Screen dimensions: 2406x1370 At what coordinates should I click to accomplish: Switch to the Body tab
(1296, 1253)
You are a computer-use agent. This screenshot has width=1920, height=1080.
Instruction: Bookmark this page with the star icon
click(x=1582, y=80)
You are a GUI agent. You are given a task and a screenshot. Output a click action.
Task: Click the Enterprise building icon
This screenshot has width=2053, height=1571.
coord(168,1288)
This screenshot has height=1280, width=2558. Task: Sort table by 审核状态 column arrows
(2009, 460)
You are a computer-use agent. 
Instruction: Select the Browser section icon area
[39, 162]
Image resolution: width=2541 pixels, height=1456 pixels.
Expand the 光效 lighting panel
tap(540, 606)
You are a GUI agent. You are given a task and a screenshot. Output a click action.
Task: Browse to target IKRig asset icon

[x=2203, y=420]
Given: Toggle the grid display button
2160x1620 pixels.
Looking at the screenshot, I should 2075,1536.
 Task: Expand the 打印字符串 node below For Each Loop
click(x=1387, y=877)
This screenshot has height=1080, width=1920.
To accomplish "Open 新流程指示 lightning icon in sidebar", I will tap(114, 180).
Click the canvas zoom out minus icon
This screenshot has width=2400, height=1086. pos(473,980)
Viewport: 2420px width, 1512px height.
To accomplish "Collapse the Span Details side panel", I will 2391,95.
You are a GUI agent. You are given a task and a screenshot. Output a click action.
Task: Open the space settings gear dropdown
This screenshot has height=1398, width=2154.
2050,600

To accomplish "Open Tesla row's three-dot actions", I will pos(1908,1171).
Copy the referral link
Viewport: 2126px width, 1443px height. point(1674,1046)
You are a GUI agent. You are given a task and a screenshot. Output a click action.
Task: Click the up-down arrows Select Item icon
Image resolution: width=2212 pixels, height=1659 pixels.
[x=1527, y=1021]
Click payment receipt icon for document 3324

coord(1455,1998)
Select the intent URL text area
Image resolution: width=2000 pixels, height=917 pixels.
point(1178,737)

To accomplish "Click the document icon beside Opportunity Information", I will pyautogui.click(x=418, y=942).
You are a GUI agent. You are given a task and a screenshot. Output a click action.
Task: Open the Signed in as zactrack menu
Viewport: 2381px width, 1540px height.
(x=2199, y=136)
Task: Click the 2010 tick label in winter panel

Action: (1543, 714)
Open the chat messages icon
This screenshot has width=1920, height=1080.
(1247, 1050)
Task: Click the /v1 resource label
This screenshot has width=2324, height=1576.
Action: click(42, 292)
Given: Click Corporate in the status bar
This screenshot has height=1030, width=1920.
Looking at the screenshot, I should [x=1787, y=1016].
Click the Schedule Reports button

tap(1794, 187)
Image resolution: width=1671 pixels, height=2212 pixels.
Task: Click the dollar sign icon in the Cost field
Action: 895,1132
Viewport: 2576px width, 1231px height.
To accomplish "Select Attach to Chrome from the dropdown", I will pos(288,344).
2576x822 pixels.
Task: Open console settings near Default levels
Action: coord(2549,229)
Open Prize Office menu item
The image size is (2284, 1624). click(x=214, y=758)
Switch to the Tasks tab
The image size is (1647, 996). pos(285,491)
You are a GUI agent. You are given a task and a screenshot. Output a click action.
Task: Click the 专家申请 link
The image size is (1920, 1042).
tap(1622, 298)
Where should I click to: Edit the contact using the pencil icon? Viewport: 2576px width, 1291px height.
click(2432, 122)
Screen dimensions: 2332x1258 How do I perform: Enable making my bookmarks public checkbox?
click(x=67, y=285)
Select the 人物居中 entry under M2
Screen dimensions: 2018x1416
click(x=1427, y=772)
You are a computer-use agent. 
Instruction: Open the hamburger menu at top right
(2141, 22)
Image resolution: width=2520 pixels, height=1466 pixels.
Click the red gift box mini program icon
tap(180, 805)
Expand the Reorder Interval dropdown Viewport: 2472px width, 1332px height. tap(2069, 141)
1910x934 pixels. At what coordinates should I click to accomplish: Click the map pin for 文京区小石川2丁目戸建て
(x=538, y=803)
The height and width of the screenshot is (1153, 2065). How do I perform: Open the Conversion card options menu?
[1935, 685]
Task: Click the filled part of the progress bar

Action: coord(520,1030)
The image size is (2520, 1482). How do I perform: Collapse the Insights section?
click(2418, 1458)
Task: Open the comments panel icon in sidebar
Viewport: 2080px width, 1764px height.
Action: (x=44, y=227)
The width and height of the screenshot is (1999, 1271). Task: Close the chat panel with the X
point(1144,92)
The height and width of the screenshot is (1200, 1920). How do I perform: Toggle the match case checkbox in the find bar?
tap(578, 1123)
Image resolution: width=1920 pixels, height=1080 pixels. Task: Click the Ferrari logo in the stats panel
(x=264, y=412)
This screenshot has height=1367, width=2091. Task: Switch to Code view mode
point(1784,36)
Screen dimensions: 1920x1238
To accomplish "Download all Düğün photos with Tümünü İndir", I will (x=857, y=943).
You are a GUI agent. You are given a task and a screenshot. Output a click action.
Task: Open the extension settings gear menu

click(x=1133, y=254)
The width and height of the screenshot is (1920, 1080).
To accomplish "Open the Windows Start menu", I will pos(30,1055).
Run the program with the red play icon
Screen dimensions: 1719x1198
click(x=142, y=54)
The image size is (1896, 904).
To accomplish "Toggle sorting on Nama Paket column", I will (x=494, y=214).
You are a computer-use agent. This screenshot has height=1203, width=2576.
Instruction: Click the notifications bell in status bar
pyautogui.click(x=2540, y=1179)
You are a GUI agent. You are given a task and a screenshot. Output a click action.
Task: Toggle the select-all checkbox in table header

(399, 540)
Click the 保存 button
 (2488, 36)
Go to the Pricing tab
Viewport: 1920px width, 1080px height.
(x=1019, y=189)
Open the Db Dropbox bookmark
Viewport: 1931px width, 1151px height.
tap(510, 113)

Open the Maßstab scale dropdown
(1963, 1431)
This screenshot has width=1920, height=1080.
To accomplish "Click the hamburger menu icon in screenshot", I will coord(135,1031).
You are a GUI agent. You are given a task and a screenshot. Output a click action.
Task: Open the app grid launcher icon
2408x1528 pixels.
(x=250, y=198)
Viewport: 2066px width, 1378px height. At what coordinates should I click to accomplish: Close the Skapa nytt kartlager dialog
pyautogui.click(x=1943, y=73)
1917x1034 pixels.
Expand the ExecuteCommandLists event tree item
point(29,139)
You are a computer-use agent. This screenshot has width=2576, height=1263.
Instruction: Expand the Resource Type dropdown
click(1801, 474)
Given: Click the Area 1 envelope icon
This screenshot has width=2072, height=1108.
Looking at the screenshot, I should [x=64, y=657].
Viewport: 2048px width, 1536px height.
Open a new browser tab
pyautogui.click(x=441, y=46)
====================
How to complete this task
Give the data again. Keep every line identical.

Result of the task
Screen dimensions: 2406x1370 At what coordinates should I click to accomplish: Switch to the Body tab
(1296, 1253)
You are a computer-use agent. This screenshot has width=1920, height=1080.
Instruction: Bookmark this page with the star icon
click(x=1582, y=80)
You are a GUI agent. You are given a task and a screenshot. Output a click action.
Task: Click the Enterprise building icon
This screenshot has width=2053, height=1571.
coord(168,1288)
This screenshot has height=1280, width=2558. Task: Sort table by 审核状态 column arrows
(2009, 460)
You are a computer-use agent. 
Instruction: Select the Browser section icon area
[39, 162]
Image resolution: width=2541 pixels, height=1456 pixels.
Expand the 光效 lighting panel
tap(540, 606)
You are a GUI agent. You are given a task and a screenshot. Output a click action.
Task: Browse to target IKRig asset icon

[x=2203, y=420]
Given: Toggle the grid display button
2160x1620 pixels.
Looking at the screenshot, I should 2075,1536.
 Task: Expand the 打印字符串 node below For Each Loop
click(x=1387, y=877)
This screenshot has height=1080, width=1920.
To accomplish "Open 新流程指示 lightning icon in sidebar", I will tap(114, 180).
Click the canvas zoom out minus icon
This screenshot has width=2400, height=1086. pos(473,980)
Viewport: 2420px width, 1512px height.
To accomplish "Collapse the Span Details side panel", I will 2391,95.
You are a GUI agent. You are given a task and a screenshot. Output a click action.
Task: Open the space settings gear dropdown
This screenshot has height=1398, width=2154.
2050,600

To accomplish "Open Tesla row's three-dot actions", I will pos(1908,1171).
Copy the referral link
Viewport: 2126px width, 1443px height. point(1674,1046)
You are a GUI agent. You are given a task and a screenshot. Output a click action.
Task: Click the up-down arrows Select Item icon
Image resolution: width=2212 pixels, height=1659 pixels.
[x=1527, y=1021]
Click payment receipt icon for document 3324

coord(1455,1998)
Select the intent URL text area
Image resolution: width=2000 pixels, height=917 pixels.
point(1178,737)

To accomplish "Click the document icon beside Opportunity Information", I will pyautogui.click(x=418, y=942).
You are a GUI agent. You are given a task and a screenshot. Output a click action.
Task: Open the Signed in as zactrack menu
Viewport: 2381px width, 1540px height.
(x=2199, y=136)
Task: Click the 2010 tick label in winter panel

Action: (1543, 714)
Open the chat messages icon
This screenshot has width=1920, height=1080.
(1247, 1050)
Task: Click the /v1 resource label
This screenshot has width=2324, height=1576.
Action: click(42, 292)
Given: Click Corporate in the status bar
This screenshot has height=1030, width=1920.
Looking at the screenshot, I should [x=1787, y=1016].
Click the Schedule Reports button

tap(1794, 187)
Image resolution: width=1671 pixels, height=2212 pixels.
Task: Click the dollar sign icon in the Cost field
Action: 895,1132
Viewport: 2576px width, 1231px height.
To accomplish "Select Attach to Chrome from the dropdown", I will pos(288,344).
2576x822 pixels.
Task: Open console settings near Default levels
Action: coord(2549,229)
Open Prize Office menu item
The image size is (2284, 1624). click(x=214, y=758)
Switch to the Tasks tab
The image size is (1647, 996). pos(285,491)
You are a GUI agent. You are given a task and a screenshot. Output a click action.
Task: Click the 专家申请 link
The image size is (1920, 1042).
tap(1622, 298)
Where should I click to: Edit the contact using the pencil icon? Viewport: 2576px width, 1291px height.
click(2432, 122)
Screen dimensions: 2332x1258 How do I perform: Enable making my bookmarks public checkbox?
click(x=67, y=285)
Select the 人物居中 entry under M2
Screen dimensions: 2018x1416
click(x=1427, y=772)
You are a computer-use agent. 
Instruction: Open the hamburger menu at top right
(2141, 22)
Image resolution: width=2520 pixels, height=1466 pixels.
Click the red gift box mini program icon
tap(180, 805)
Expand the Reorder Interval dropdown Viewport: 2472px width, 1332px height. tap(2069, 141)
1910x934 pixels. At what coordinates should I click to accomplish: Click the map pin for 文京区小石川2丁目戸建て
(x=538, y=803)
The height and width of the screenshot is (1153, 2065). How do I perform: Open the Conversion card options menu?
[1935, 685]
Task: Click the filled part of the progress bar

Action: coord(520,1030)
The image size is (2520, 1482). How do I perform: Collapse the Insights section?
click(2418, 1458)
Task: Open the comments panel icon in sidebar
Viewport: 2080px width, 1764px height.
Action: (x=44, y=227)
The width and height of the screenshot is (1999, 1271). Task: Close the chat panel with the X
point(1144,92)
The height and width of the screenshot is (1200, 1920). How do I perform: Toggle the match case checkbox in the find bar?
tap(578, 1123)
Image resolution: width=1920 pixels, height=1080 pixels. Task: Click the Ferrari logo in the stats panel
(x=264, y=412)
This screenshot has height=1367, width=2091. Task: Switch to Code view mode
point(1784,36)
Screen dimensions: 1920x1238
To accomplish "Download all Düğün photos with Tümünü İndir", I will (x=857, y=943).
You are a GUI agent. You are given a task and a screenshot. Output a click action.
Task: Open the extension settings gear menu

click(x=1133, y=254)
The width and height of the screenshot is (1920, 1080).
To accomplish "Open the Windows Start menu", I will pos(30,1055).
Run the program with the red play icon
Screen dimensions: 1719x1198
click(x=142, y=54)
The image size is (1896, 904).
To accomplish "Toggle sorting on Nama Paket column", I will (x=494, y=214).
You are a computer-use agent. This screenshot has height=1203, width=2576.
Instruction: Click the notifications bell in status bar
pyautogui.click(x=2540, y=1179)
You are a GUI agent. You are given a task and a screenshot. Output a click action.
Task: Toggle the select-all checkbox in table header

(399, 540)
Click the 保存 button
 (2488, 36)
Go to the Pricing tab
Viewport: 1920px width, 1080px height.
(x=1019, y=189)
Open the Db Dropbox bookmark
Viewport: 1931px width, 1151px height.
tap(510, 113)

Open the Maßstab scale dropdown
(1963, 1431)
This screenshot has width=1920, height=1080.
To accomplish "Click the hamburger menu icon in screenshot", I will coord(135,1031).
You are a GUI agent. You are given a task and a screenshot. Output a click action.
Task: Open the app grid launcher icon
2408x1528 pixels.
(x=250, y=198)
Viewport: 2066px width, 1378px height. At what coordinates should I click to accomplish: Close the Skapa nytt kartlager dialog
pyautogui.click(x=1943, y=73)
1917x1034 pixels.
Expand the ExecuteCommandLists event tree item
point(29,139)
You are a computer-use agent. This screenshot has width=2576, height=1263.
Instruction: Expand the Resource Type dropdown
click(1801, 474)
Given: Click the Area 1 envelope icon
This screenshot has width=2072, height=1108.
Looking at the screenshot, I should [x=64, y=657].
Viewport: 2048px width, 1536px height.
Open a new browser tab
pyautogui.click(x=441, y=46)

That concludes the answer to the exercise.